Background: Midkine is a heparin-binding growth factor that promotes the proliferation, survival, migration and differentiation of various target cells. Midkine plays an important role in tumorigenesis and tumor progression, and is overexpressed in many human malignant tumors. Patients with high tumor midkine expression frequently have a worse prognosis than those with low expression. The present study was designed to investigate the interaction network of midkine in hepatic cancer cells, and to elucidate its role in hepatocellular carcinoma.

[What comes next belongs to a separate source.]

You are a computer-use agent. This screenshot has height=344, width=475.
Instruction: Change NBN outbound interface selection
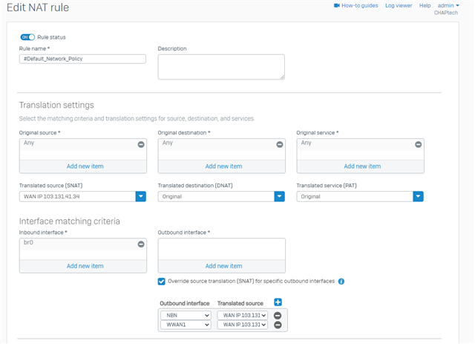(186, 316)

Methods: DNA encoding full-length midkine was cloned into pDBLeu vector to serve as bait in yeast two-hybrid screening to identify interacting proteins. Candidate proteins were examined on SC-Leu-Trp-His+3-AT (20 mmol/L) plates and assayed for X-gal activity, then sequenced and classified according to the GenBank. Finally, identified proteins were expressed by the in vitro expression system pCMVTnT, and protein interactions were confirmed by co-immunoprecipitation.
Results: Using the yeast two-hybrid system, we found 6 proteins that interacted with midkine: NK-kappa-B inhibitor alpha (I-κ-B-alpha), Dvl-binding protein naked cuticle 2, granulin, latent active TGF-beta binding protein 3, latent active TGF-beta binding protein 4, and phospholipid scramblase 1. In vitro co-immunoprecipitation demonstrated that all identified proteins directly interacted with midkine.
Conclusion: The identification of midkine-interacting proteins in hepatic cancer cells indicates that midkine is a multifunctional factor that may participate in cell migration, differentiation, and proliferation, and is also associated with the multicellular response feedback during the development of hepatocellular carcinoma.